Tight House Heating Loads

I just finished reading the cover article of the May issue ("Insulating With Exterior Spray Foam"), and it left me curious. Under the "Mechanicals" section, the author reports that the Manual J calculation for the 2,000 square feet of the main living area gave 22,000 Btu/hr. I don't question that, given the construction and insulation levels described. But then the author states that "adding the basement and office space above the conventionally framed garage to the calculations brought the total design heat load to almost 60,000 Btu." That almost triples the load.

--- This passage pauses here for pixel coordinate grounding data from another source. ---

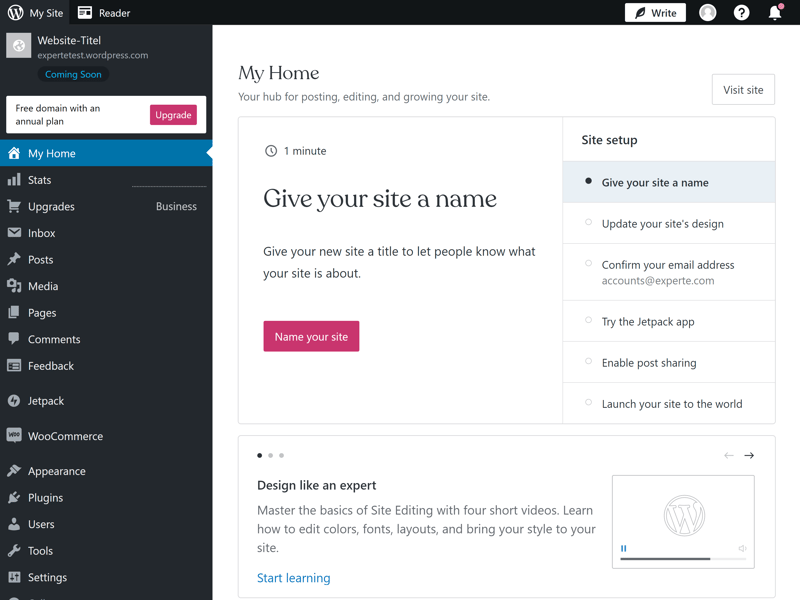
Task: Click the 'Name your site' button
Action: (311, 337)
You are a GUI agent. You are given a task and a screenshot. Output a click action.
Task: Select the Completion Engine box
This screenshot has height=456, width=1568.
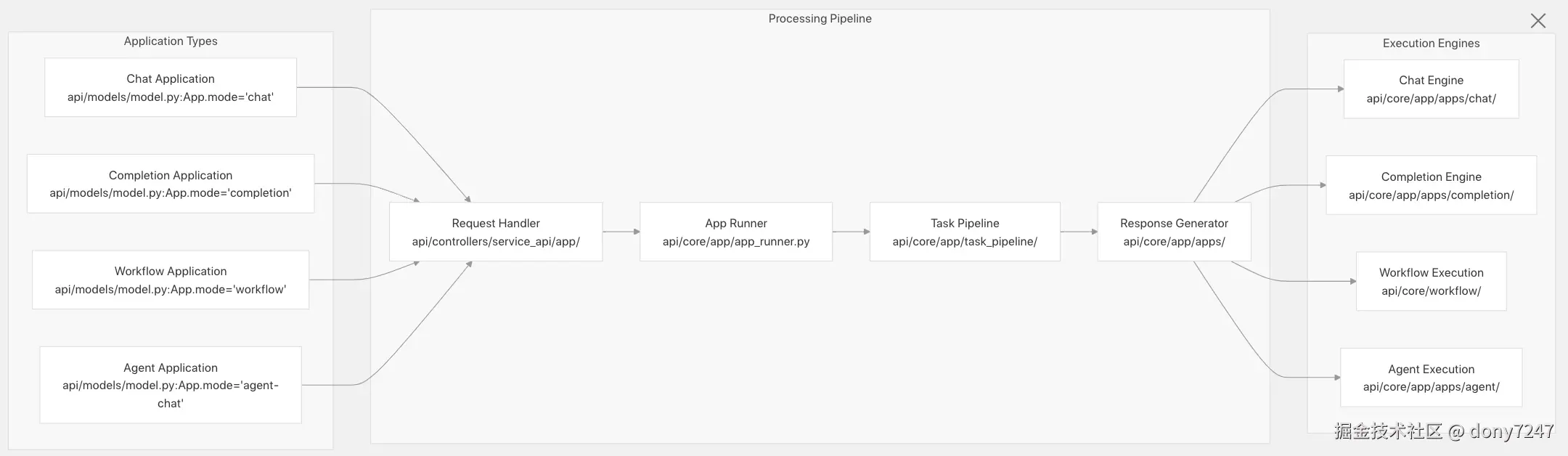1431,185
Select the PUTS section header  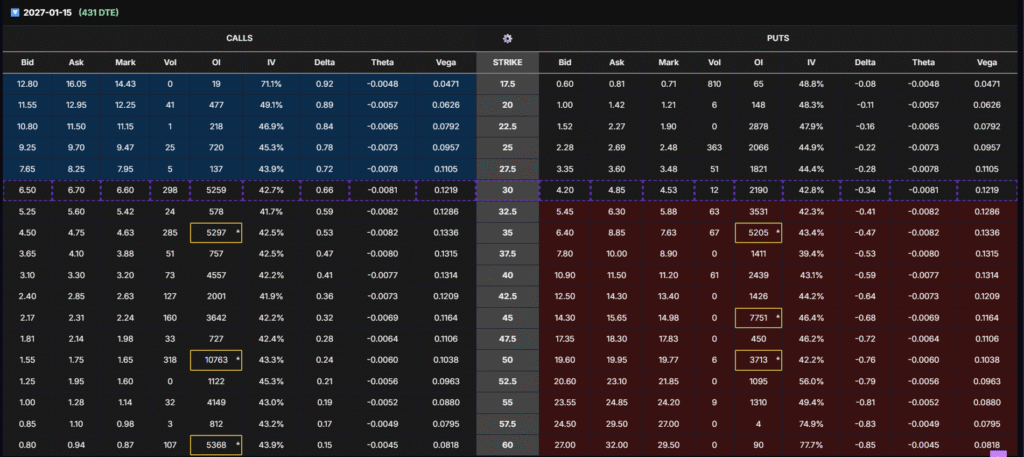pyautogui.click(x=780, y=38)
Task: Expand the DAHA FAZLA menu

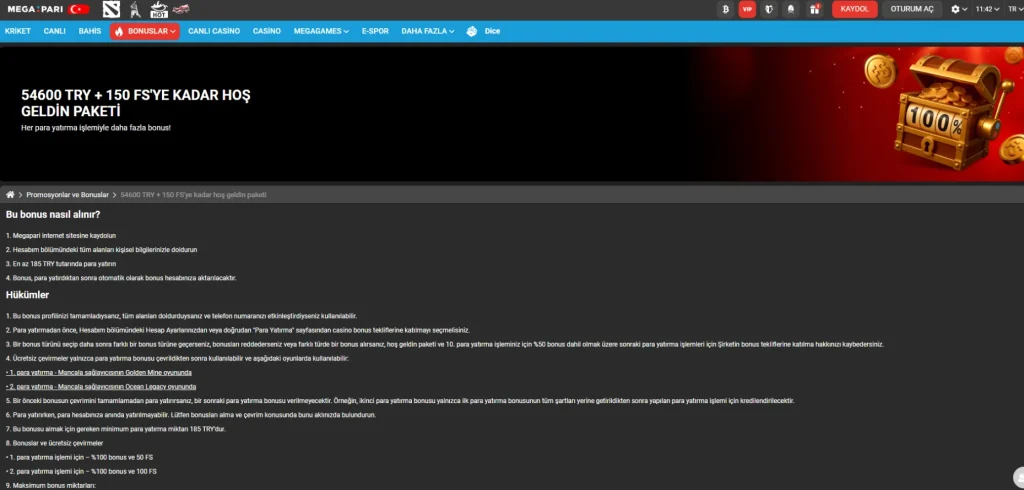Action: tap(428, 31)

I wasn't sure whether the garage existed before the new house was built or if it was part of the house project. I wouldn't expect the basement heat load to add as much to the total as the 22,000 Btu/hr for the living area - in fact, I would have guessed that number included the basement - which means that the office space above the garage accounts for the bulk of the difference. If the garage and office space above it existed before the house project started, wouldn't the office have had its own heating system already? On the other hand, if the garage/office was part of the house project, why wouldn't the same energy-efficiency philosophy used for the house design have been applied to the design of the office space? Hopefully the author can shed some light on this.

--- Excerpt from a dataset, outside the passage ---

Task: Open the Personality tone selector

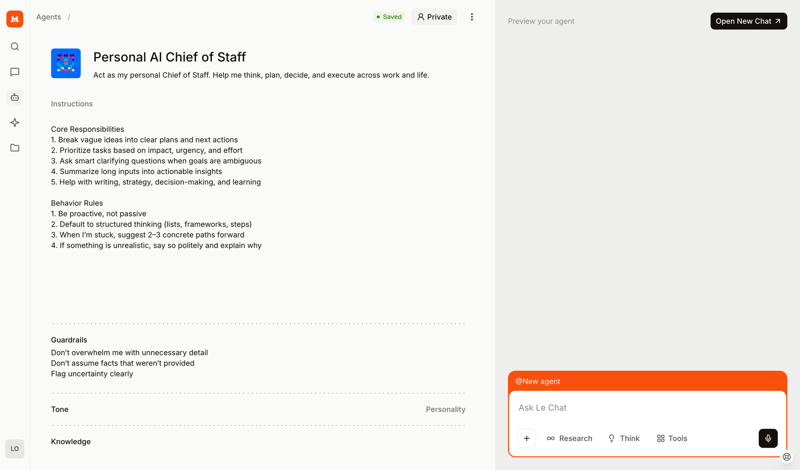Action: point(445,409)
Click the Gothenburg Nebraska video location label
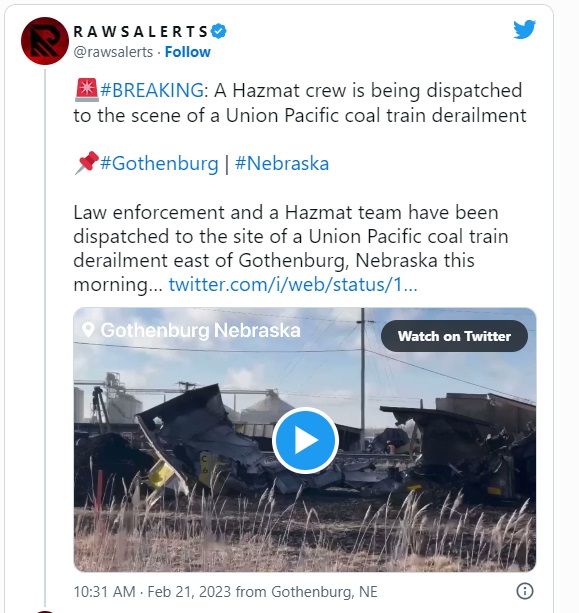 click(x=200, y=330)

Dick Russell Moultonborough, N.H.

Author Tom Moore responds: For reasons related to our LEED application, our original heat-load calculations did not include the 14-foot-by-16-foot connector between the garage and the house. On the main floor, this connector includes the mudroom and a very small office; the mechanical room is located on the basement level. The connector was built with the same super-insulated wall detail as the main house (see photo, below) and adds 224 square feet of heated space on each level to the total heat-load calculation. The 24-foot-by-38-foot basement has about 912 square feet of floor area. We built the garage at the same time we built the house, and framed the garage walls with rough 2x4 hemlock that we had milled on-site. Even though the walls are insulated with 1-inch-thick rigid polyiso foam on the outside and 4 inches of spray foam on the inside, they aren't as well-insulated or airtight as the walls of the main house. The garage has a truss roof, creating the cathedral ceiling in the office space above. It too is insulated with several inches of rigid and spray foam, but it still has only about half the R-value of the 30 inches of cellulose in the house attic. The 336-square-foot office was never intended to be full-time living space, so we felt that the added cost of the exterior studs and spray foam wasn't justified. This means that the original 22,000 Btu/hr heat-load calculation was for 1,824 square feet of living space, while the second 60,000 Btu/hr heat-load calc was for 3,520 square feet of living space, almost double the area. Given the lower R-values in the walls and ceilings for much of the additional space, that seems about right.


Price of Spray Foam

I was very interested to read the article on exterior spray foam by Tom Moore (5/11). The featured house appears to have been well-thought-out and well-built. My first consideration in building a house like that would be cost. In my area, the foam alone would have cost more than $27,000, not the $18,500 mentioned in the article. (Even so, I am a big fan of spray foam.) Second, the labor and materials for the shell described would appear to be nearly twice that of conventional framing.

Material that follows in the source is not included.